I Want to be a Computer Scientist

edited August 2012 in Technology
For context, I'm a 15-year-old who will be going into my sophomore year in high school this coming September. For awhile now I've known that I want to follow in my parents' footsteps and have some sort of job that heavily involves programming. My father mentioned that if I want to get somewhere in the industry I should figure coding out while I'm in high school. Currently, this is what I intend to do. I've found out thus far that 1) my high school doesn't have decent programming classes, and neither do any institutions I've found via the gifted & talented organization. By the time I was working on my final project for the C++ unit (in a class that wasn't done by the high school, but was taught by a teacher who worked there), my father looked over my shoulder and basically shook his head at my teacher. I'm currently taking a Java class via Northwestern university, and they've apparently not taught me to program in Java. For instance, when I asked my father a question, he looked at my code and asked me where my "main" method was. I have no clue what that is, and I have about a week of lecture left. I have a couple of friends that are learning from AP review books, and apparently that's a pretty important thing to understand.
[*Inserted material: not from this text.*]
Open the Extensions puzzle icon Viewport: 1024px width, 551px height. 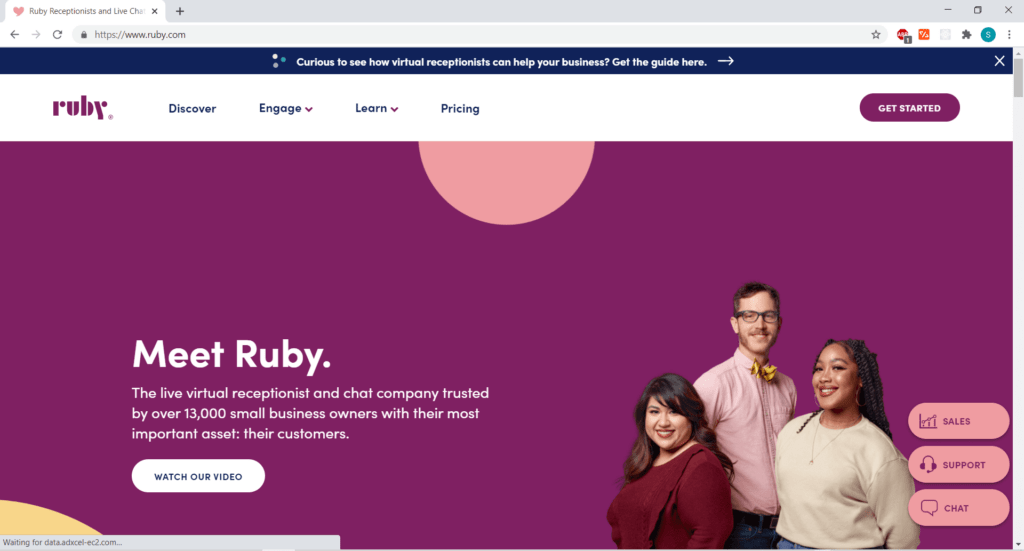click(967, 35)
My query is this: how do I not fuck up the three years I have left in high school? I know that programming is a career that would suit me decently, but I also know that there are a lot of people leaving colleges with their CS degrees who don't understand the subject matter at all. Needless to say, I don't want to be those guys. Does anyone here have any suggestions for as to how I can do a decent job at learning this subject? I've asked my parents, but they directed me to the course I'm taking now, so apparently they don't know either. There are a couple of things I'm looking at now (Khan Academy and Udacity both have free courses in Python, and I can go buy an AP review book for Java), but I was wondering if any of you had other ideas.


  • This list is a good place to start. And I'd recommend python as a good, approachable language that you can do some damage with. However, more importantly, have a set goal: Do you want to program a game? Understand how the innerds of a computer work? Make a robot that follows a light source? Be able to hold your own in a conversation with your father about programming? Contribute to open source? Learn UNIX? Make a mod? Make a website? You'll learn substantially more by striving after a project you care about than you will following the steps of a guide. It takes a lot more determination, but it's certainly better than repeating the tedious "This is a for loop" lesson that I'm sure you've already seen 5 times.

    I would also suggest avoiding your father's criticisms. Sure, he may scoff at your undisciplined, uncommented code, but when you're 15, the purpose should not be worrying about efficiency and stability - it should be hacking stuff that works. Better habits will get picked up, but there's 500 different ways to start coding. If you're so determined, don't just follow the class structure laid out in front of you - find things to hack!

    Although not knowing where your main method in a Java statement is? That's a little strange...
  • edited August 2012
    There are more resources online to learn programming than there are to learn any other discipline. If you have to ask in some forum, rather than ask Google, then you are already on the wrong track. The first thing a programmer needs to have is good Google skills. You should only ever have to ask a person a question if Google can not answer, which is rare. Just find a place online that teach something and stick with it. Here are a few.
    Post edited by Apreche on
  • edited August 2012
    I used to not be able to program. Then I bought an arduino. Now I can program and can read code at a decent level. Why? Because, with an arduino, I could make things happen using programming.

    Get an arduino and go to town with your old toys and stuff. You'll eventually learn a very C++ like language and make cool stuff in the process
    Post edited by Victor Frost on
  • Definitely find a project, and use that to learn a language. Want to learn ruby? Make a website. Want to learn Python? Make a game, or an app, or something that solves a problem you have. Also, I highly recommend reading 97 Things Every Programmer Should Know, for some insight into theory and to learn a few interesting patterns.
  • edited August 2012
    I nth doing a project to learn, and arduino is really fun.
    Post edited by no fun girl on
Sign In or Register to comment.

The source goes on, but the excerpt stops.